Vorurteile sind wichtig und helfen in Gefahrensituationen schnell zu reagieren. Hat man jedoch Zeit und ist nicht in Gefahr, darf man sich auch gerne mal ansehen, wieviel Realitätsbezug das eine oder andere Vorurteil denn so bietet. Das war der Kern unserer Reise. Nicht nur eigenen Vorurteile hatten wir im Gepäck, auch die Warnungen und Horror-Geschichten anderer nahmen wir bereitwillig mit. Mit diesem Ballast los zuziehen war eigentlich die größte Herausforderung. Und wir wurden bitter enttäuscht. Keines unserer Vorurteile konnten wir bestätigen. Wir trafen auf viele, ganz normale Menschen mit einer großen Offenheit und Gastfreundschaft, Neugier und Mitteilungsbedürfnis, die uns die Welt Zentralasiens öffneten und uns viele, schöne Einblicke in ihren Alltag ermöglichten.

Unser Bild anderer Länder, teils auch des eigenen, ist stark durch Medienberichte geprägt und durch Aussagen von Politikern. Dass es sich hierbei um einen Teilaspekt handelt, der häufig mit dem Alltagsgeschehen und der Lebenswirklichkeit vor Ort nur wenig zu tun hat, ist auch eine Erkenntnis, die wir mitnehmen durften.

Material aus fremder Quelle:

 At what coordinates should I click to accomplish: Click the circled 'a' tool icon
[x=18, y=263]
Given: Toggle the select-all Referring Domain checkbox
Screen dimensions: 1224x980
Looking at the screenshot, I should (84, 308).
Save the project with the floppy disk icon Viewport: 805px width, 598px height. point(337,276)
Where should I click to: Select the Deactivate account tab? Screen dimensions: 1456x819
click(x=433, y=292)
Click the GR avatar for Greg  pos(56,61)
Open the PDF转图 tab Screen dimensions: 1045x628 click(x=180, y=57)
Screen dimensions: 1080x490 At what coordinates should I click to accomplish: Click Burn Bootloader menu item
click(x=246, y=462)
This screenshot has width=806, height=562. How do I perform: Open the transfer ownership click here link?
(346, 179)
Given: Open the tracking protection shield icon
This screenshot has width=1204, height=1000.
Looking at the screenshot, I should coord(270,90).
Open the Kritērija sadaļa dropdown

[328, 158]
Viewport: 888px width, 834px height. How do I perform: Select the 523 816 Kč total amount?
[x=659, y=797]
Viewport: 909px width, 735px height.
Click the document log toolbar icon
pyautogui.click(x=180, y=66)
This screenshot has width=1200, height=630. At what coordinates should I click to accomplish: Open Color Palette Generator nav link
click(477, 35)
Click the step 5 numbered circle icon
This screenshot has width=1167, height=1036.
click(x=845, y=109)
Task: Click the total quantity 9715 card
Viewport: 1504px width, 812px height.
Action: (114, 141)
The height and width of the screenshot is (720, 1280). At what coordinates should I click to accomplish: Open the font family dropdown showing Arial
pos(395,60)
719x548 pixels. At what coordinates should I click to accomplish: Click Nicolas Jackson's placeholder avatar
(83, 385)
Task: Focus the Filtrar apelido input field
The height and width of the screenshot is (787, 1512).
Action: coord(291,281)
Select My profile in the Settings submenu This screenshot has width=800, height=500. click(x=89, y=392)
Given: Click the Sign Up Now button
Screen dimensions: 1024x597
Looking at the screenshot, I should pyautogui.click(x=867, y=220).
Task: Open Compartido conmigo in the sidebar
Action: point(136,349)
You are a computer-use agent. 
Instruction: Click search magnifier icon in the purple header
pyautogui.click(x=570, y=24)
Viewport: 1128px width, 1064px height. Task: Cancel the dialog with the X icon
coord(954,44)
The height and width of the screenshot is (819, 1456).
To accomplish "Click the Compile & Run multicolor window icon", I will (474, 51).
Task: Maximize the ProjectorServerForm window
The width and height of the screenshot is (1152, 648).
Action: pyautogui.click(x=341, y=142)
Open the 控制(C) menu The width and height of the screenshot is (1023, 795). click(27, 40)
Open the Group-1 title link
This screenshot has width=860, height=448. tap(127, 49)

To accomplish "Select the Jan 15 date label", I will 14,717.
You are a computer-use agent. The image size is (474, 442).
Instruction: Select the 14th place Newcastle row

Es war kein Urlaub, es war eine Reise, auf der jeder Tag neue, uns bislang unbekannte Aufgaben stellten. Das war anstrengend. Bisweilen sogar so anstrengend, dass wir an unsere Grenzen kamen. Das war uns klar, und dazu waren wir bereit. Wir waren gut vorbereitet, sowohl inhaltlich als auch von der Ausrüstung. Dennoch überraschte uns einige Situationen und forderten viel Phantasie, um die Aufgaben zu meistern. Diese Flexibilität werden wir versuchen, in den Alltag zu retten.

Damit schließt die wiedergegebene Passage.